All the variables in this var store have to exist with the same name in the source var store, otherwise an error is returned.
func (*VarStore) Freeze ¶
func (vs *VarStore) Freeze()
Freeze freezes a var store.
Gradients for the variables in this store are not tracked anymore.
func (*VarStore) IsEmpty ¶
IsEmpty returns true if no tensors are currently stored on this var-store
func (*VarStore) Load ¶
Load loads the var-store variable values from a file.
NOTE: Weight values for all the tensors currently stored in the var-store gets loaded from the given file. Note that the set of variables stored in the var-store is not changed, only the values for these tensors are modified. It will throw error if name of the loaded tensors can not find in the current var-store named tensors set.
func (*VarStore) LoadPartial ¶
LoadPartial loads the var-store variable values from a file if it exists.
Weight values for the tensors currently stored in the var-store and the given file get loaded from the given file. If a variable in the var store is not present in the given file, it is skipped and its values are not updated. This method should be used if pre-trained weight for only parts of the model are available. Note that the set of variables stored in the var-store is not changed, only the values for these tensors are modified.
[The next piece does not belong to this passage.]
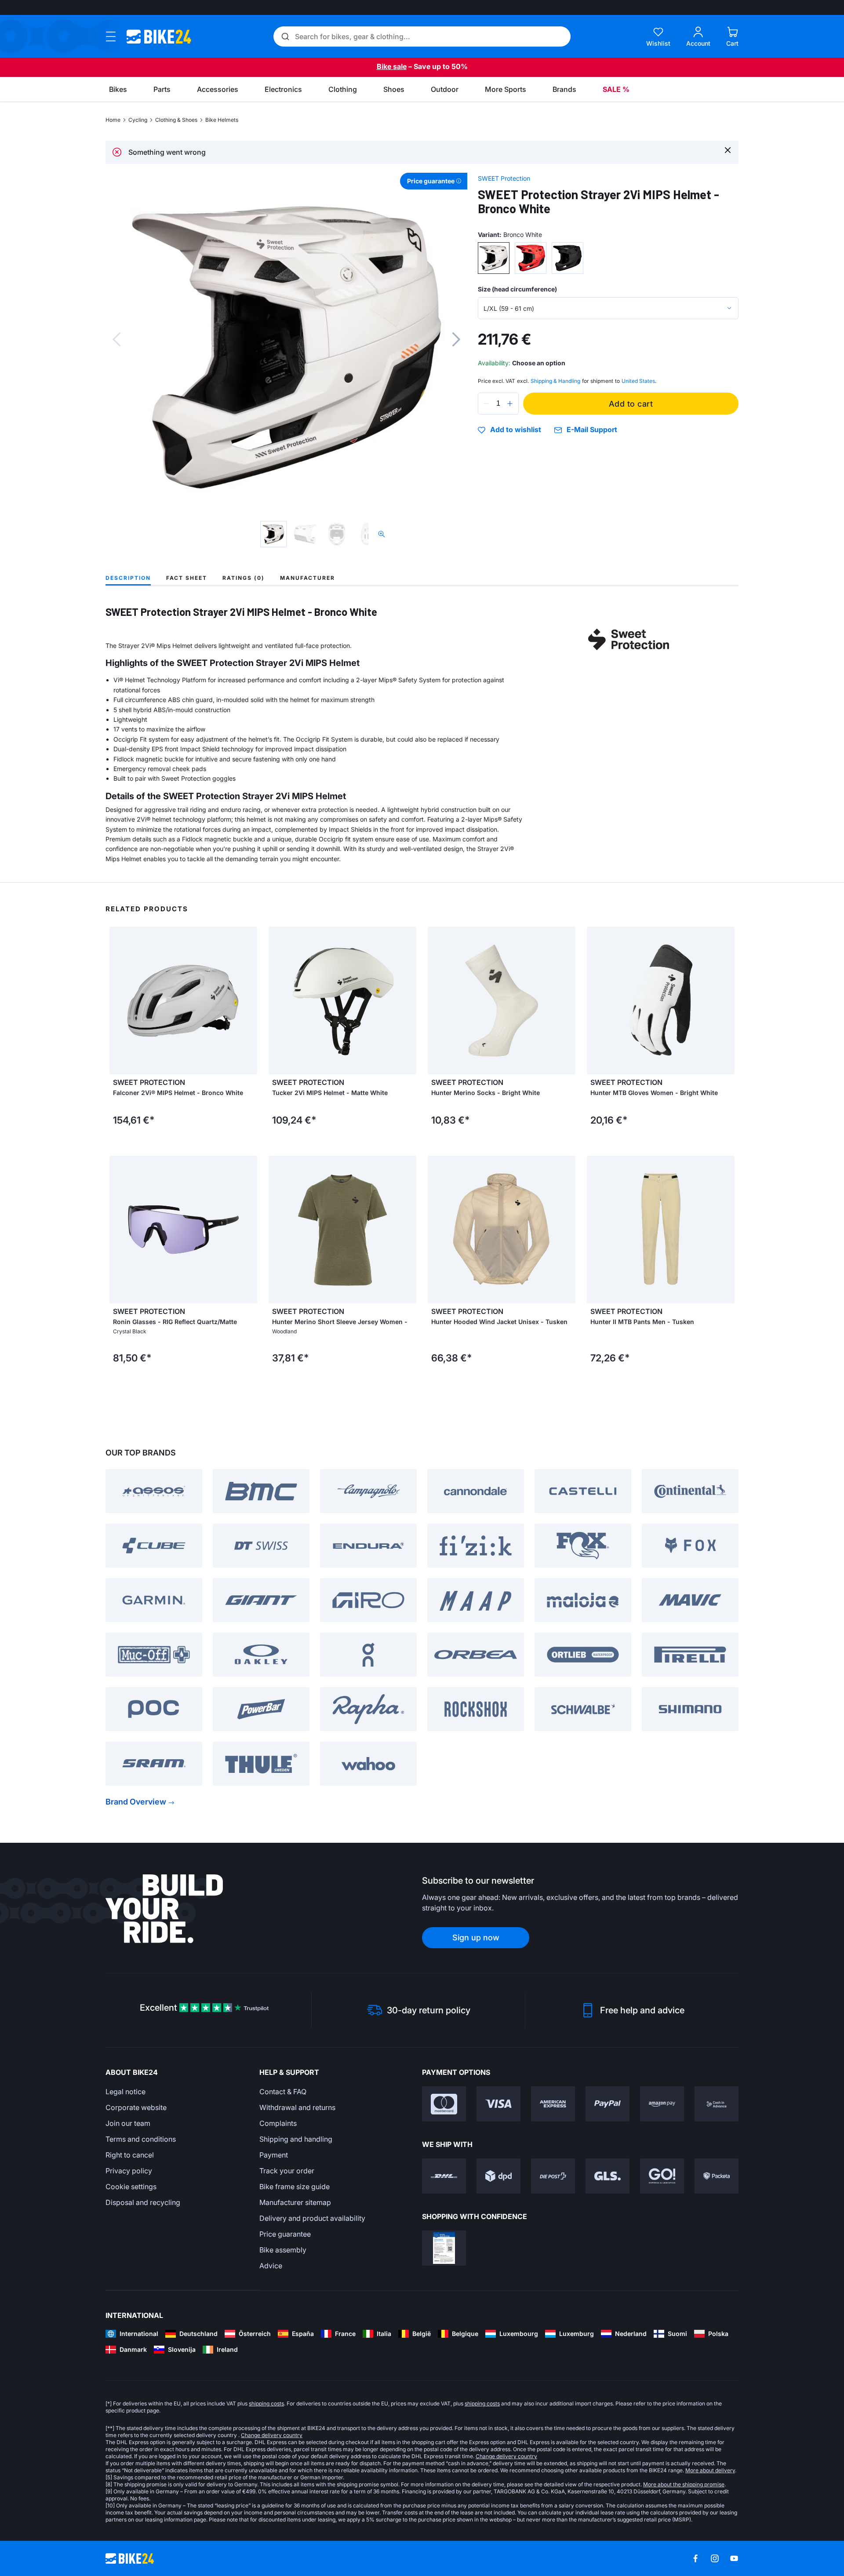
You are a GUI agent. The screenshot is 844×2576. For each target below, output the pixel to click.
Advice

Returns a String Vector containing the names of missing variables.
func (*VarStore) Root ¶
Root gets the root path for this var-store
NOTE: Variables are named and organized using paths. This function returns the top level path for the var store and can be combined with '/' to create sub-paths.
func (*VarStore) Save ¶
Save saves the var-store variable values to a file
NOTE: Weight values for all the tensors currently stored in the var-store gets saved in the given file.
func (*VarStore) TrainableVariables ¶
TrainableVariabless returns all trainable variables for this var-store
type Variables ¶
type Variables struct { NamedVariables map[string]*ts.Tensor TrainableVariables []Var // contains filtered or unexported fields }
Variables represents a collection of tensors.
NOTE: When the variable store is frozen, trainable still is set to tree, however the tensor is not set to require gradients.